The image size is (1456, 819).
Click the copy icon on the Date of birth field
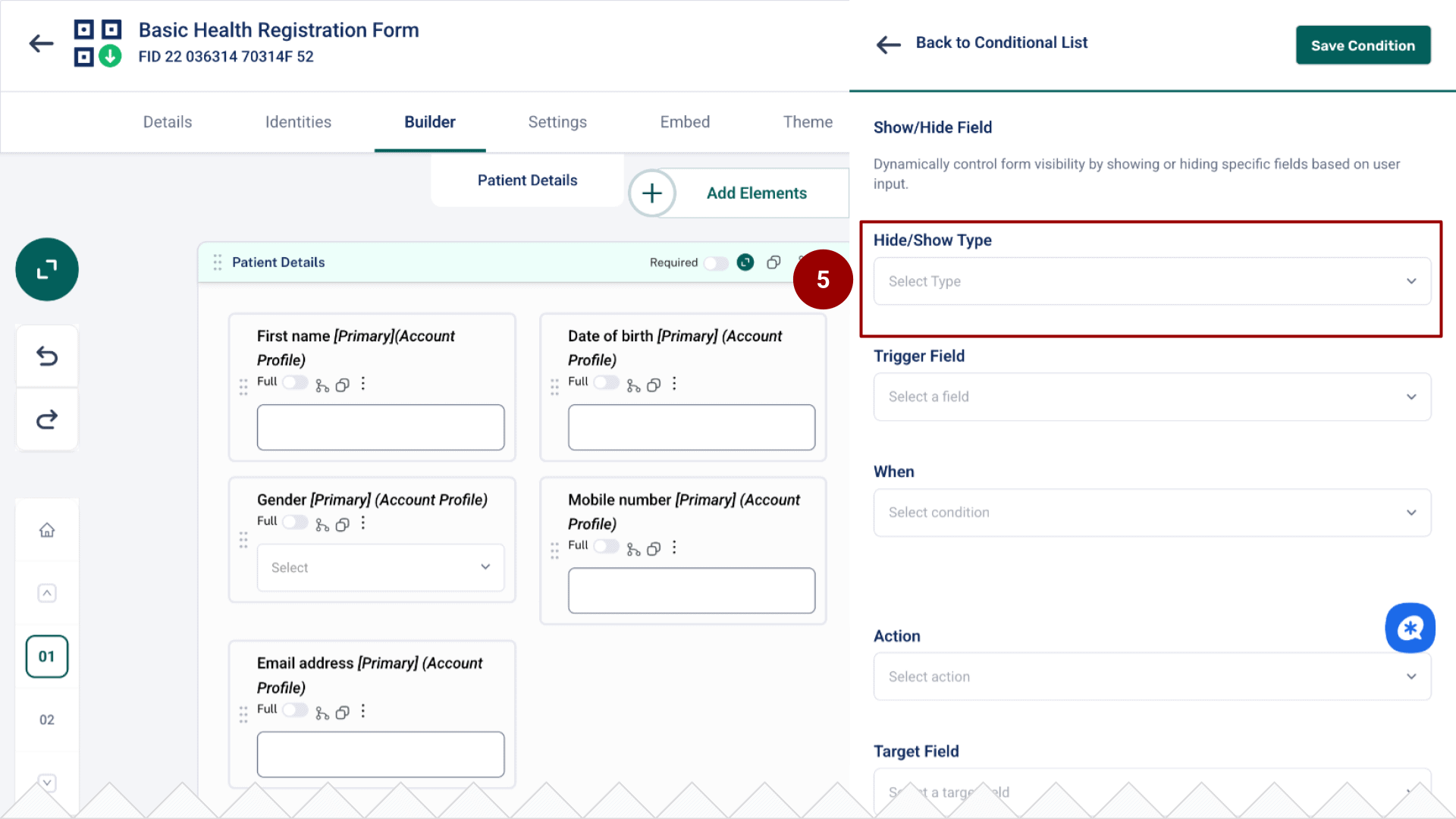click(653, 384)
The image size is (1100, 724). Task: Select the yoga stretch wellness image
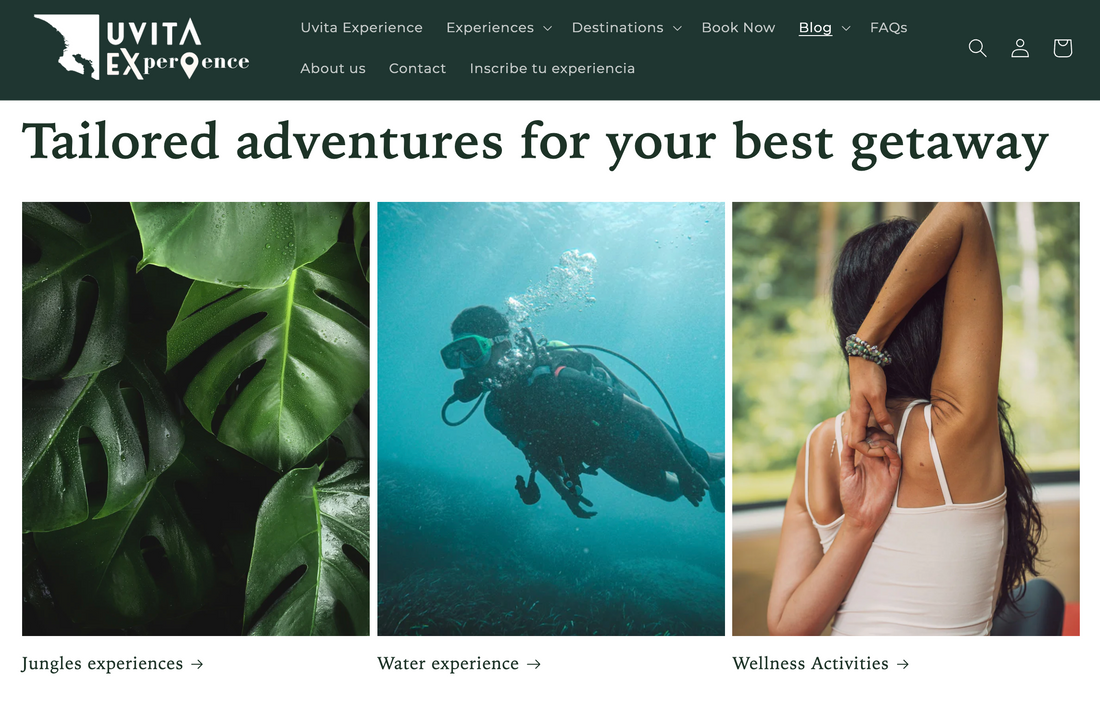906,419
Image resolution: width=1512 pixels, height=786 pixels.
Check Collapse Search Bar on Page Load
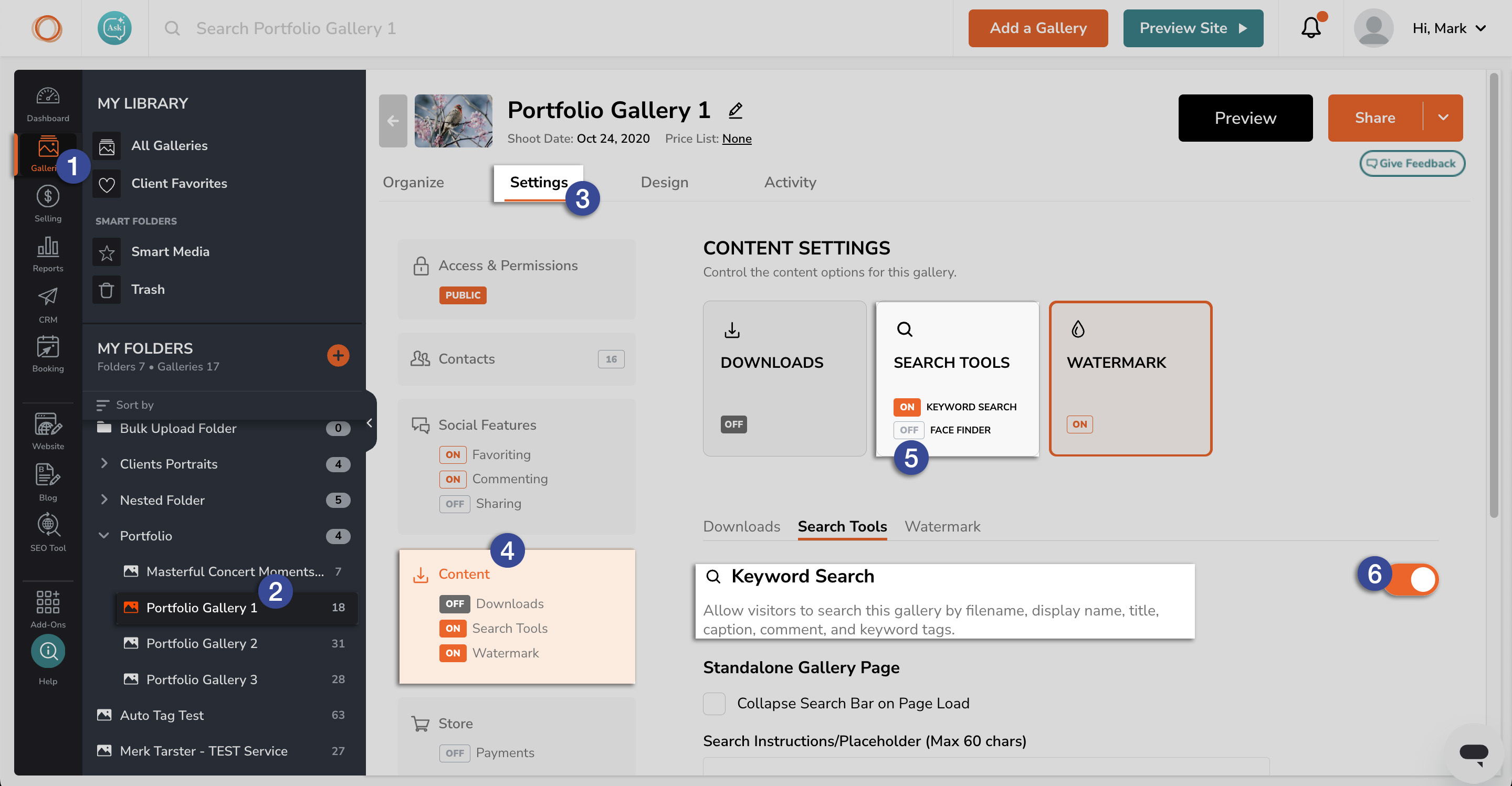tap(714, 703)

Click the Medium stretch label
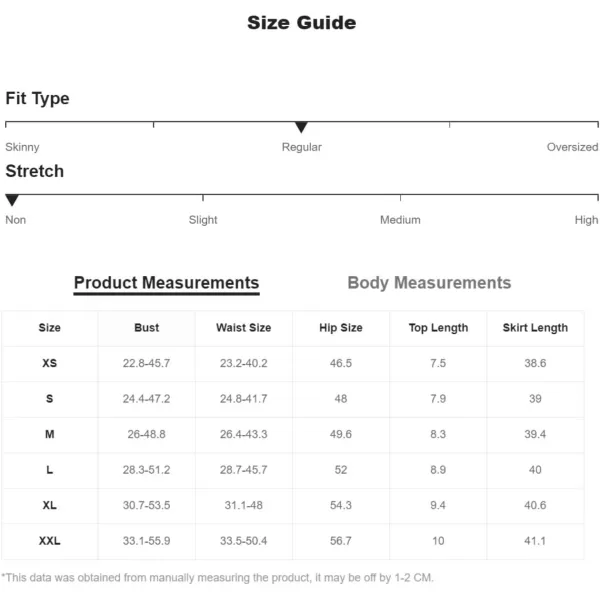click(400, 220)
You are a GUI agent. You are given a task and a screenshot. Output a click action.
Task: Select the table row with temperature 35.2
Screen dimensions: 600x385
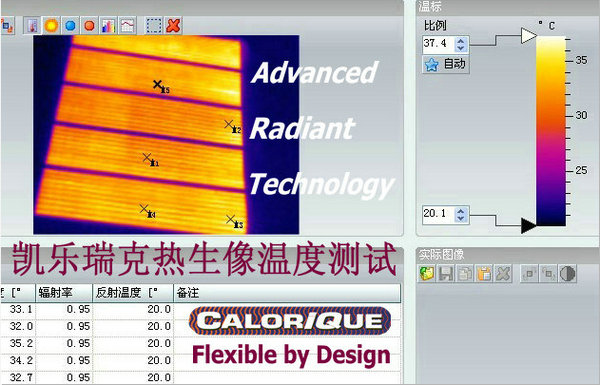(x=201, y=343)
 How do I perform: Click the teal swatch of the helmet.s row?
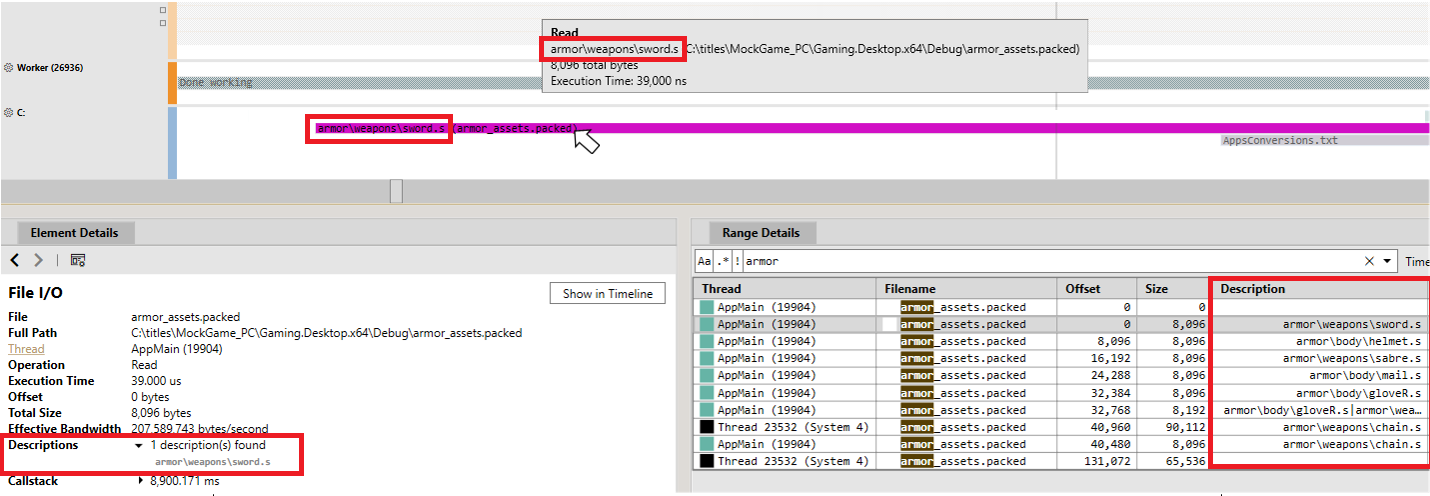[707, 341]
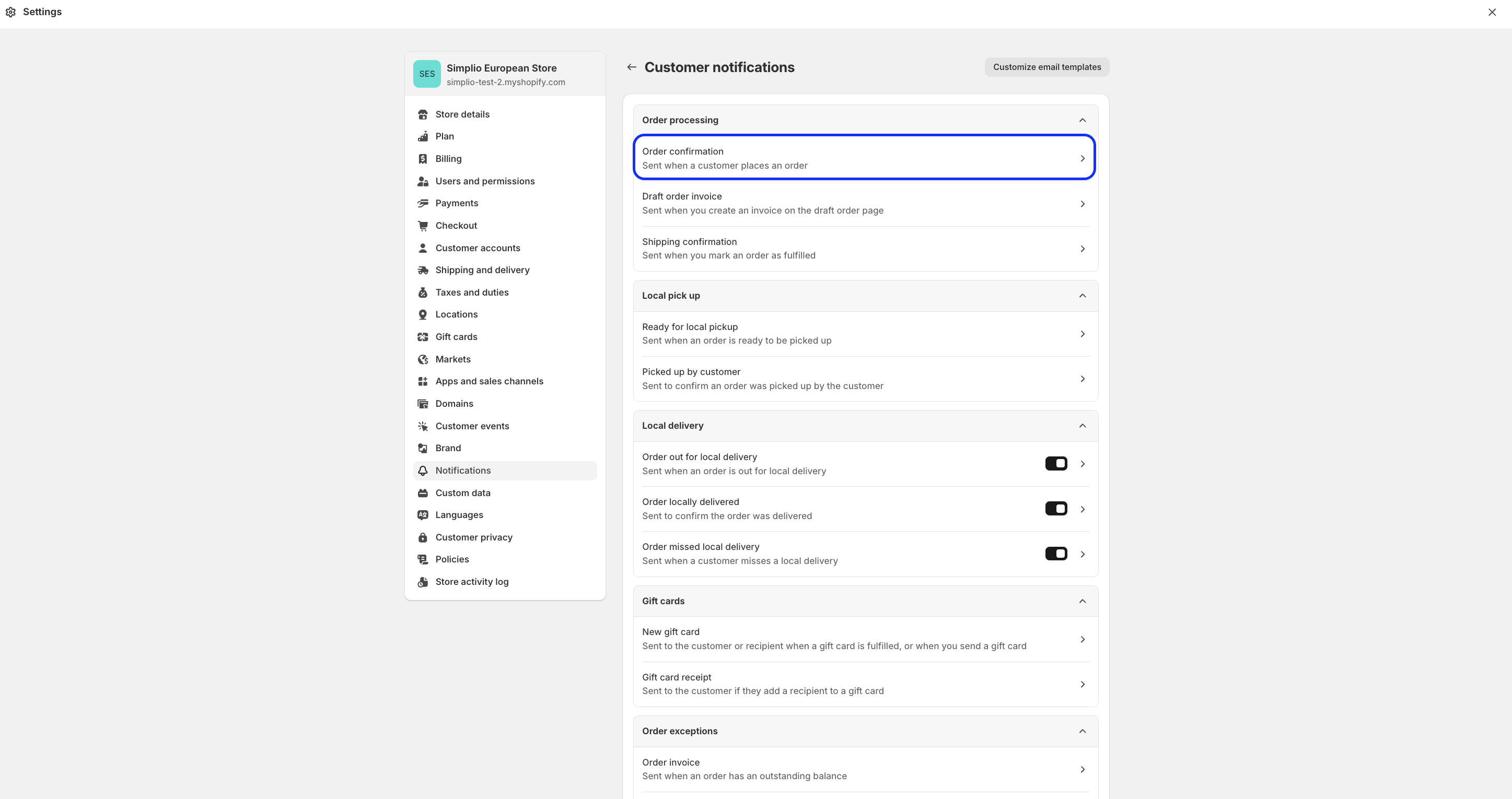This screenshot has width=1512, height=799.
Task: Collapse the Gift cards section
Action: (x=1083, y=601)
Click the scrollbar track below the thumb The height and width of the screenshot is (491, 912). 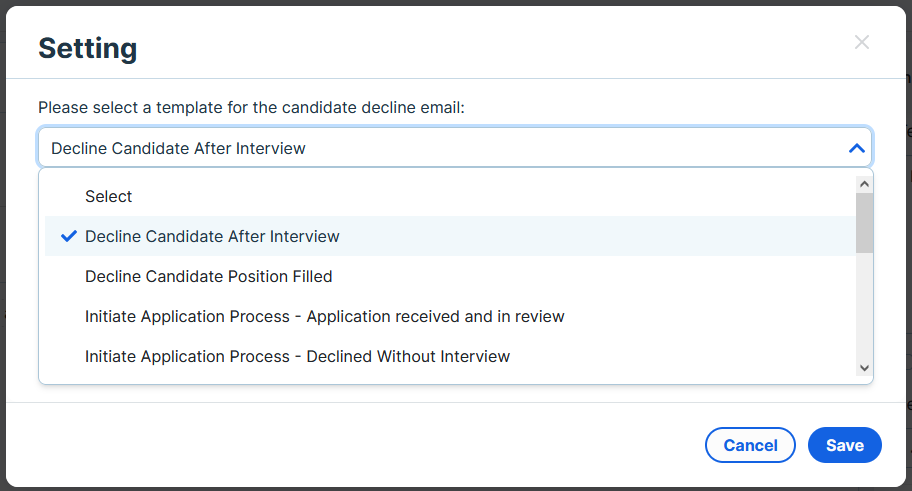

Task statement:
Rewrite all the records above, replacing "stretch" with "flex" wherever it occurs and keeping everything else the same. Leave the pictures out of your answer.

Response to this task:
The image size is (1456, 819).
Click the copy icon on the Date of birth field
click(653, 384)
The image size is (1100, 724). Task: Select the yoga flex wellness image
906,419
Image resolution: width=1512 pixels, height=786 pixels.
Check Collapse Search Bar on Page Load
tap(714, 703)

Click the Medium flex label
click(400, 220)
You are a GUI agent. You are given a task and a screenshot. Output a click action.
Task: Select the table row with temperature 35.2
Screen dimensions: 600x385
(x=201, y=343)
 How do I perform: Click the teal swatch of the helmet.s row?
[707, 341]
This screenshot has width=1512, height=799.
Task: Collapse the Gift cards section
Action: (x=1083, y=601)
Click the scrollbar track below the thumb The height and width of the screenshot is (491, 912). 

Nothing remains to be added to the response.